If you don’t see it, though, nature can take its course. The new Dutch guidelines would forbid entering closed conservation areas to look for stranded seals, a practice that has been reported. “We should at least not actively search for all kinds of animals who are at the moment of dying and then say well, we now have to intervene,” says Meijboom.
What the Netherlands needs, he adds, is a new way of thinking about how to look after its seals—an understanding that sometimes, holding back and not intervening immediately could be the best way to help. The enthusiasm for seals is wonderful, he says, so “if you use that positive energy that volunteers have, but if you are a little bit more reluctant, a little bit more careful, and a bit more critical, then maybe you can help those seals at least as much as you think you’re doing now.”
The illusion of Streya’s domestication is short-lived. With her long, flexible neck comfortably drawn in, her face is a picture of goofy, triple-chinned contentment. But she quickly becomes snake-like and predatory when her neck extends, her head whipping around to get at the human hands on her back. The seal nurse holds Streya down in her dry pen and instructs me while I attempt to take her rectal temperature. It’s a doomed endeavor. Her rear flippers repeatedly slip from my grasp and I give up for fear of ineptly jabbing the thermometer into the tender folds of skin near her anus.

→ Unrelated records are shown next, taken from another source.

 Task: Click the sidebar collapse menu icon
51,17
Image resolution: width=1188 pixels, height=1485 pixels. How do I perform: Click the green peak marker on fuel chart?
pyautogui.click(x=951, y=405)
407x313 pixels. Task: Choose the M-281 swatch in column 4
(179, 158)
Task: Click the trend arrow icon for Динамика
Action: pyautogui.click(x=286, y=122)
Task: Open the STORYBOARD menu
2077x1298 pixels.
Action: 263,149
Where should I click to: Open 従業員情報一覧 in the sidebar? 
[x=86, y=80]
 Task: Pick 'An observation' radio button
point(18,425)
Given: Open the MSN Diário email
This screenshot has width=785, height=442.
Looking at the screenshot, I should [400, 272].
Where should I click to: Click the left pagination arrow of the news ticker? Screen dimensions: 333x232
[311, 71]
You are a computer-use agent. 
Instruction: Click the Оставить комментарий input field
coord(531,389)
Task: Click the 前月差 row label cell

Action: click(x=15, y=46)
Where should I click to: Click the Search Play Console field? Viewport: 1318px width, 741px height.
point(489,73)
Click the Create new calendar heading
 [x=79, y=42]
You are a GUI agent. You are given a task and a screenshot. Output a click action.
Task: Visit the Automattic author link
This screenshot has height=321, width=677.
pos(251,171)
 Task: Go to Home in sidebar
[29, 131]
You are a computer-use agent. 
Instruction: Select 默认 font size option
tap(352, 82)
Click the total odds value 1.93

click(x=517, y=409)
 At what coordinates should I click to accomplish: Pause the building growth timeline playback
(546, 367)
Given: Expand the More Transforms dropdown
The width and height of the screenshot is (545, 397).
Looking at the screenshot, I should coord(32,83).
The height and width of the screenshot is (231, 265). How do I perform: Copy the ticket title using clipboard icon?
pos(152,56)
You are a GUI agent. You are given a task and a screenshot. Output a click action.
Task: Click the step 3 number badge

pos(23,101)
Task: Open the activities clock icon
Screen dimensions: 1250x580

The pup is strong and clearly loathes the contact with humans. The guidelines at Pieterburen are designed around minimizing this stress, so human contact with the seals is limited. All medical care and research happens alongside feeding, requiring just a few minutes of physical contact with humans. Initially the interactions occur four times per day and lessen in frequency until the pups can eat independently and no physical contact is needed. “If the animals would benefit from hugging, I’m sure we would have lovely hugging sessions,” says van Dijk. “But the reality is that they don’t.”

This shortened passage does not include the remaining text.